The Company will require financing to fund new exploration and development programs, new acquisitions and ongoing costs on its current properties. Future funds for exploration and development will be by financing, sale of equity capital or the offering of an interest in its properties to be earned by another party carrying out further exploration or development. The Company proposes to meet financing requirements through equity financing.
While we wait for financial results at the end of the month, let us once again revisit what the company has in terms of assets.
From their last MD&A:
1) Oil Leases: The Company holds a 100% working interest in two proposed oil locations producing out of the Cardium and Viking formations. The Sylvan Lake, Alberta property is located near the town of Sylvan Lake, Alberta in townships 36 and 39, Ranges 1 and 3 W5M. Kaymus currently has no wells drilled in the Sylvan Lake Area
- Not sure if anyone is good with maps, but I would be curious to know what wells are currently producing from those formations around our lease. Cardium and Viking formations are well known for good production. The company could easily sell off its investments and drill a well today, or even raise some funds to drill both.
2) GORR's (Royalty Holdings): The Company also holds overriding royalty interests ranging from 10% to 13% on five sections of land, on which are currently five producing wells which the Company acquired on January 15, 2019.

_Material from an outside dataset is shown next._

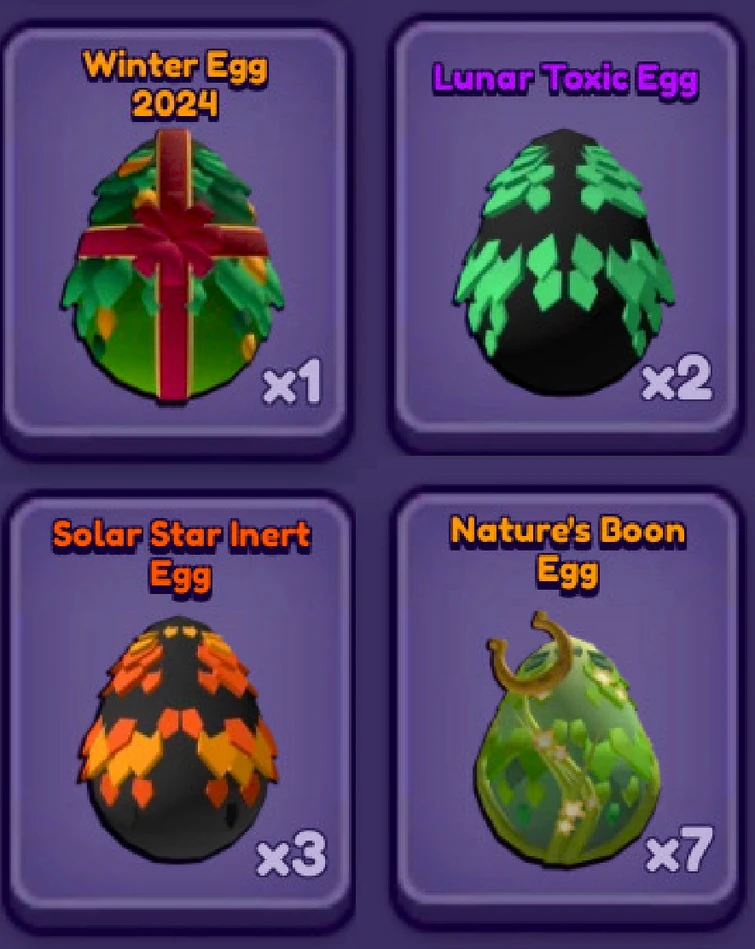Click the x7 count on Nature's Boon Egg

click(x=679, y=849)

- This is 3,200 acres of land. Given that only five wells are producing, odds are there are likely many more locations to drill on this property. Having 10-13% GORR's is huge when you consider that the industry average rates are usually between 2-3% when you look at junior public companies.
3) Investments: As at January 31, 2022, the Company had working capital of $1,439,257 compared to working capital of $814,778 at July 31, 2021. The increase in working capital is a result of an increase in the value of the investments.

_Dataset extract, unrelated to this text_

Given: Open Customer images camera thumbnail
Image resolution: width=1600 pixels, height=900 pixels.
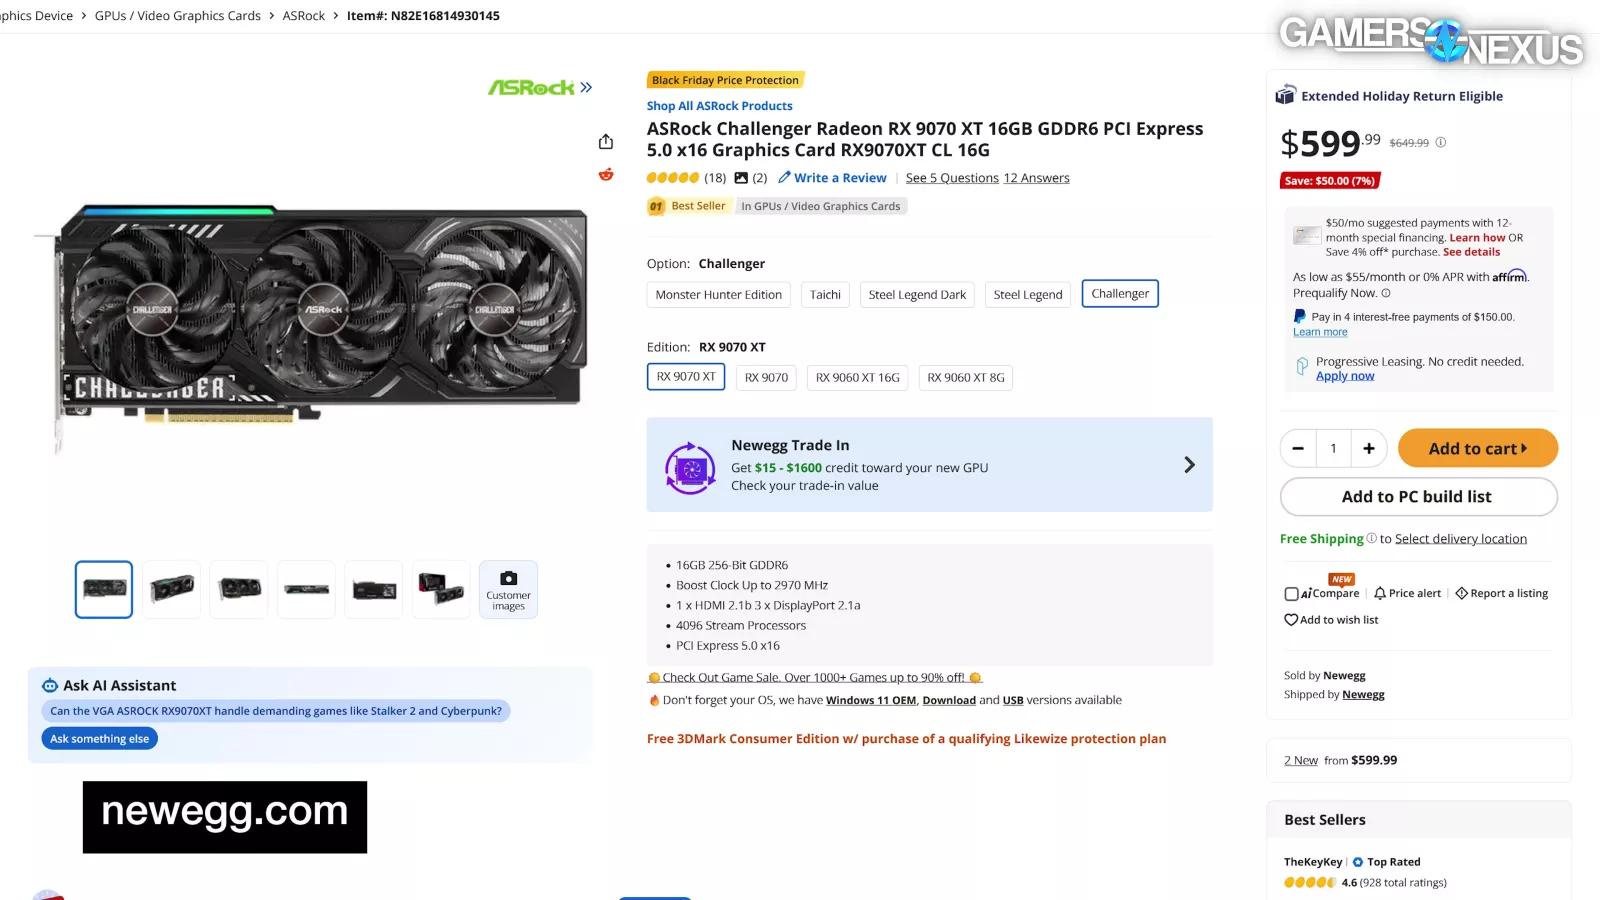Looking at the screenshot, I should [x=508, y=589].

- Very likely that the investments held by Kaymus (unless they were sold in Q3 2022) have gone up in value. Average pricing for oil at the end of January was much lower than today. This is reflected when you look at almost any oil equities. Specifically large caps, which is probably what the board invested in.
4) Outlook: The Company plans to accumulate prospective land in the WCSB and will execute a drilling program when capital markets allow for raising equity.
- The company could be accumulating additional leases this year and plan for a raise, which can bring additional upside potential. Many other micro/small cap stocks are fine with 300-1000 barrels per day. But given the background of the board and the $300 million market cap company they already run (Yangarra Resources), there's a good chance they'll try and acquire some great leases for Kaymus. Raising funds to drill wouldn't be difficult for these directors, given their background in the petroleum industry.
Additional oil/gas reserve + drilling information is available on Sedar.